About this task: Retype every record below exactly as it appears.

+++ Dataset

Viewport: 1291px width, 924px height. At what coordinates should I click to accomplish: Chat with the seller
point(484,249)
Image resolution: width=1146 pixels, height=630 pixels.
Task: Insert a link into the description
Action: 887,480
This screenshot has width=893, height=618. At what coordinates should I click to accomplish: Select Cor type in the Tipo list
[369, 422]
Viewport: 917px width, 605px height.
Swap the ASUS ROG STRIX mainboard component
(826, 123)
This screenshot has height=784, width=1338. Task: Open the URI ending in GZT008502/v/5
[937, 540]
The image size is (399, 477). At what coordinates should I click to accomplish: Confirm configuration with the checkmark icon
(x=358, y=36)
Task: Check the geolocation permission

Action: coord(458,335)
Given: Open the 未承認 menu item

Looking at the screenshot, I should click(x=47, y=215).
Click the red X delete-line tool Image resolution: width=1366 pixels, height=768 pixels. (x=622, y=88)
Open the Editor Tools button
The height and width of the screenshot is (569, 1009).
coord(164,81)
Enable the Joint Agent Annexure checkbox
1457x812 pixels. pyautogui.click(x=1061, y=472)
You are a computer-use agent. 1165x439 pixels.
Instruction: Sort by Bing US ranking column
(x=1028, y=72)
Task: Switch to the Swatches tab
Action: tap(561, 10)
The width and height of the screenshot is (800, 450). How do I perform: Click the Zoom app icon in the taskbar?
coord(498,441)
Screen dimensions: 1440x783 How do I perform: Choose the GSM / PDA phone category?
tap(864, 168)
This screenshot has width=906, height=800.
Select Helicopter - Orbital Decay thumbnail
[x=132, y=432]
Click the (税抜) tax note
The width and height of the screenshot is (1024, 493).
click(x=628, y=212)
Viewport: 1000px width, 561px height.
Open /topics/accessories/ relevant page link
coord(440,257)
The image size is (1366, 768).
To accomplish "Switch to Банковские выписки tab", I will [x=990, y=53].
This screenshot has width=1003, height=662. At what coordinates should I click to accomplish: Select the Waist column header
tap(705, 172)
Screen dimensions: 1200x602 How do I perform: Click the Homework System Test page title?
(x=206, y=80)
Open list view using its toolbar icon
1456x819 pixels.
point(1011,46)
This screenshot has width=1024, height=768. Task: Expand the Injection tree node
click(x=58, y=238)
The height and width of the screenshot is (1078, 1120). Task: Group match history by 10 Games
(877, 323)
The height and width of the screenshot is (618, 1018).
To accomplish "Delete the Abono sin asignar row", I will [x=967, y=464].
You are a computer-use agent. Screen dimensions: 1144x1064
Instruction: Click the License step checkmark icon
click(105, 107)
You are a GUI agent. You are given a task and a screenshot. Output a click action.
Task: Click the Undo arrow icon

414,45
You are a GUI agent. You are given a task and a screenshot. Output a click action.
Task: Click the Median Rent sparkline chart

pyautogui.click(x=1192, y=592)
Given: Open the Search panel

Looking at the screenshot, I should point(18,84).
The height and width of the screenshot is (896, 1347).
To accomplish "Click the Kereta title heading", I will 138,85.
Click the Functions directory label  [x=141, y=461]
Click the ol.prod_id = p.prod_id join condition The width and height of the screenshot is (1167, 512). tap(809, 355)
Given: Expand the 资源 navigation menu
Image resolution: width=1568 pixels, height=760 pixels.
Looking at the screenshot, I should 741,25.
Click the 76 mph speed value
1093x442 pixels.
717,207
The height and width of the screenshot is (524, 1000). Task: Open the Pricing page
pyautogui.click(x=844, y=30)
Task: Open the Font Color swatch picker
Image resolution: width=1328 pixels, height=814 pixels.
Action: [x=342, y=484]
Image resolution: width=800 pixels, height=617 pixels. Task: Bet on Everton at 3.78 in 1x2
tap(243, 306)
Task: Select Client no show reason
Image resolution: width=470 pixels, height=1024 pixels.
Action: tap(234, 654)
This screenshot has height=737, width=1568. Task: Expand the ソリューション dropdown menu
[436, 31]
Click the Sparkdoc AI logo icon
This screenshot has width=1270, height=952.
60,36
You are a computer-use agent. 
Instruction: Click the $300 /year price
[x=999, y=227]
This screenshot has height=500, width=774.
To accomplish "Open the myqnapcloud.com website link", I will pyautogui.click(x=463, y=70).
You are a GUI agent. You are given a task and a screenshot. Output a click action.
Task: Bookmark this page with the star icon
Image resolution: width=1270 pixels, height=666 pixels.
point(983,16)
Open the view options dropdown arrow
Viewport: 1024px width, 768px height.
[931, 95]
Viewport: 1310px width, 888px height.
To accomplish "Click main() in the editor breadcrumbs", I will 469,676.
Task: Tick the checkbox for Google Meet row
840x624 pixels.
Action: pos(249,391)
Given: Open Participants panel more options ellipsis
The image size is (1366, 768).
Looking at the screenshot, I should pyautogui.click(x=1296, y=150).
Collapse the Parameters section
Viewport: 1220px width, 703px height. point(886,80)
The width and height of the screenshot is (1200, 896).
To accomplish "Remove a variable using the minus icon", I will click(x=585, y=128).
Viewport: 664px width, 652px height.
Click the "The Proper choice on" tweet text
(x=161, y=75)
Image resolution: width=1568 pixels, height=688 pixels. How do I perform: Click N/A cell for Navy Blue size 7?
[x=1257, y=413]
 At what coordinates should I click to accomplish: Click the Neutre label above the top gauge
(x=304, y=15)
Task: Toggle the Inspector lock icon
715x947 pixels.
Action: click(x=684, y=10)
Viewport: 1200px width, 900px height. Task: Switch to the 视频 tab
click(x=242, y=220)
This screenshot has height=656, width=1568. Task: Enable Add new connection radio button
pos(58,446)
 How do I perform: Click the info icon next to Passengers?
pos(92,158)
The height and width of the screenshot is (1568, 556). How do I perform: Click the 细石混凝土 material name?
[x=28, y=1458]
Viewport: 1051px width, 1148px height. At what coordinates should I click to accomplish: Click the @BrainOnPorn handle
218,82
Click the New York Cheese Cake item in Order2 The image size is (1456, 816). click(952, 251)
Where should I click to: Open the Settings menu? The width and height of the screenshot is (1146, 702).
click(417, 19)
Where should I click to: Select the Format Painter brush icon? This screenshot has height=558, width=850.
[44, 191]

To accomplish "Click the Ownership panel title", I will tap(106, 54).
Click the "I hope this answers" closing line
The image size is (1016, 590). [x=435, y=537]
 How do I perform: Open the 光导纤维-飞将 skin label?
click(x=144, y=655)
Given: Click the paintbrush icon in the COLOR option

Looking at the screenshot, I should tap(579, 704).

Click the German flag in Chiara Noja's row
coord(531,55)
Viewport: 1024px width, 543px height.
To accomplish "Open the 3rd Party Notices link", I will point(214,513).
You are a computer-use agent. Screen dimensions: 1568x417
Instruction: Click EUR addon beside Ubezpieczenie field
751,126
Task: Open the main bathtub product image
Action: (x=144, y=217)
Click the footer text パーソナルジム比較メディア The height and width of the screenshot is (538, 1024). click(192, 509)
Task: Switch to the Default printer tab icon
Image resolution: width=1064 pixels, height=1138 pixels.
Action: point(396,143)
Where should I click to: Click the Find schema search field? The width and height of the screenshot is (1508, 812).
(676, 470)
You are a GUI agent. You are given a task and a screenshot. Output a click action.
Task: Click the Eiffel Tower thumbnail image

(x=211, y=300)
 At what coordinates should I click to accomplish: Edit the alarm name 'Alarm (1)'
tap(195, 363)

++++++

Task result:
Viewport: 1291px width, 924px height. At what coordinates should I click to accomplish: Chat with the seller
point(484,249)
Image resolution: width=1146 pixels, height=630 pixels.
Task: Insert a link into the description
Action: 887,480
This screenshot has width=893, height=618. At what coordinates should I click to accomplish: Select Cor type in the Tipo list
[369, 422]
Viewport: 917px width, 605px height.
Swap the ASUS ROG STRIX mainboard component
(826, 123)
This screenshot has height=784, width=1338. Task: Open the URI ending in GZT008502/v/5
[937, 540]
The image size is (399, 477). At what coordinates should I click to accomplish: Confirm configuration with the checkmark icon
(x=358, y=36)
Task: Check the geolocation permission

Action: coord(458,335)
Given: Open the 未承認 menu item

Looking at the screenshot, I should click(x=47, y=215).
Click the red X delete-line tool Image resolution: width=1366 pixels, height=768 pixels. (x=622, y=88)
Open the Editor Tools button
The height and width of the screenshot is (569, 1009).
coord(164,81)
Enable the Joint Agent Annexure checkbox
1457x812 pixels. pyautogui.click(x=1061, y=472)
You are a computer-use agent. 1165x439 pixels.
Instruction: Sort by Bing US ranking column
(x=1028, y=72)
Task: Switch to the Swatches tab
Action: tap(561, 10)
The width and height of the screenshot is (800, 450). How do I perform: Click the Zoom app icon in the taskbar?
coord(498,441)
Screen dimensions: 1440x783 How do I perform: Choose the GSM / PDA phone category?
tap(864, 168)
This screenshot has width=906, height=800.
Select Helicopter - Orbital Decay thumbnail
[x=132, y=432]
Click the (税抜) tax note
The width and height of the screenshot is (1024, 493).
click(x=628, y=212)
Viewport: 1000px width, 561px height.
Open /topics/accessories/ relevant page link
coord(440,257)
The image size is (1366, 768).
To accomplish "Switch to Банковские выписки tab", I will [x=990, y=53].
This screenshot has width=1003, height=662. At what coordinates should I click to accomplish: Select the Waist column header
tap(705, 172)
Screen dimensions: 1200x602 How do I perform: Click the Homework System Test page title?
(x=206, y=80)
Open list view using its toolbar icon
1456x819 pixels.
point(1011,46)
This screenshot has width=1024, height=768. Task: Expand the Injection tree node
click(x=58, y=238)
The height and width of the screenshot is (1078, 1120). Task: Group match history by 10 Games
(877, 323)
The height and width of the screenshot is (618, 1018).
To accomplish "Delete the Abono sin asignar row", I will [x=967, y=464].
You are a computer-use agent. Screen dimensions: 1144x1064
Instruction: Click the License step checkmark icon
click(105, 107)
You are a GUI agent. You are given a task and a screenshot. Output a click action.
Task: Click the Undo arrow icon

414,45
You are a GUI agent. You are given a task and a screenshot. Output a click action.
Task: Click the Median Rent sparkline chart

pyautogui.click(x=1192, y=592)
Given: Open the Search panel

Looking at the screenshot, I should point(18,84).
The height and width of the screenshot is (896, 1347).
To accomplish "Click the Kereta title heading", I will 138,85.
Click the Functions directory label  [x=141, y=461]
Click the ol.prod_id = p.prod_id join condition The width and height of the screenshot is (1167, 512). tap(809, 355)
Given: Expand the 资源 navigation menu
Image resolution: width=1568 pixels, height=760 pixels.
Looking at the screenshot, I should 741,25.
Click the 76 mph speed value
1093x442 pixels.
717,207
The height and width of the screenshot is (524, 1000). Task: Open the Pricing page
pyautogui.click(x=844, y=30)
Task: Open the Font Color swatch picker
Image resolution: width=1328 pixels, height=814 pixels.
Action: [x=342, y=484]
Image resolution: width=800 pixels, height=617 pixels. Task: Bet on Everton at 3.78 in 1x2
tap(243, 306)
Task: Select Client no show reason
Image resolution: width=470 pixels, height=1024 pixels.
Action: tap(234, 654)
This screenshot has height=737, width=1568. Task: Expand the ソリューション dropdown menu
[436, 31]
Click the Sparkdoc AI logo icon
This screenshot has width=1270, height=952.
60,36
You are a computer-use agent. 
Instruction: Click the $300 /year price
[x=999, y=227]
This screenshot has height=500, width=774.
To accomplish "Open the myqnapcloud.com website link", I will pyautogui.click(x=463, y=70).
You are a GUI agent. You are given a task and a screenshot. Output a click action.
Task: Bookmark this page with the star icon
Image resolution: width=1270 pixels, height=666 pixels.
point(983,16)
Open the view options dropdown arrow
Viewport: 1024px width, 768px height.
[931, 95]
Viewport: 1310px width, 888px height.
To accomplish "Click main() in the editor breadcrumbs", I will 469,676.
Task: Tick the checkbox for Google Meet row
840x624 pixels.
Action: pos(249,391)
Given: Open Participants panel more options ellipsis
The image size is (1366, 768).
Looking at the screenshot, I should pyautogui.click(x=1296, y=150).
Collapse the Parameters section
Viewport: 1220px width, 703px height. point(886,80)
The width and height of the screenshot is (1200, 896).
To accomplish "Remove a variable using the minus icon", I will click(x=585, y=128).
Viewport: 664px width, 652px height.
Click the "The Proper choice on" tweet text
(x=161, y=75)
Image resolution: width=1568 pixels, height=688 pixels. How do I perform: Click N/A cell for Navy Blue size 7?
[x=1257, y=413]
 At what coordinates should I click to accomplish: Click the Neutre label above the top gauge
(x=304, y=15)
Task: Toggle the Inspector lock icon
715x947 pixels.
Action: click(x=684, y=10)
Viewport: 1200px width, 900px height. Task: Switch to the 视频 tab
click(x=242, y=220)
This screenshot has height=656, width=1568. Task: Enable Add new connection radio button
pos(58,446)
 How do I perform: Click the info icon next to Passengers?
pos(92,158)
The height and width of the screenshot is (1568, 556). How do I perform: Click the 细石混凝土 material name?
[x=28, y=1458]
Viewport: 1051px width, 1148px height. At what coordinates should I click to accomplish: Click the @BrainOnPorn handle
218,82
Click the New York Cheese Cake item in Order2 The image size is (1456, 816). click(952, 251)
Where should I click to: Open the Settings menu? The width and height of the screenshot is (1146, 702).
click(417, 19)
Where should I click to: Select the Format Painter brush icon? This screenshot has height=558, width=850.
[44, 191]

To accomplish "Click the Ownership panel title", I will tap(106, 54).
Click the "I hope this answers" closing line
The image size is (1016, 590). [x=435, y=537]
 How do I perform: Open the 光导纤维-飞将 skin label?
click(x=144, y=655)
Given: Click the paintbrush icon in the COLOR option

Looking at the screenshot, I should tap(579, 704).

Click the German flag in Chiara Noja's row
coord(531,55)
Viewport: 1024px width, 543px height.
To accomplish "Open the 3rd Party Notices link", I will point(214,513).
You are a computer-use agent. Screen dimensions: 1568x417
Instruction: Click EUR addon beside Ubezpieczenie field
751,126
Task: Open the main bathtub product image
Action: (x=144, y=217)
Click the footer text パーソナルジム比較メディア The height and width of the screenshot is (538, 1024). click(192, 509)
Task: Switch to the Default printer tab icon
Image resolution: width=1064 pixels, height=1138 pixels.
Action: point(396,143)
Where should I click to: Click the Find schema search field? The width and height of the screenshot is (1508, 812).
(676, 470)
You are a GUI agent. You are given a task and a screenshot. Output a click action.
Task: Click the Eiffel Tower thumbnail image

(x=211, y=300)
 At what coordinates should I click to accomplish: Edit the alarm name 'Alarm (1)'
tap(195, 363)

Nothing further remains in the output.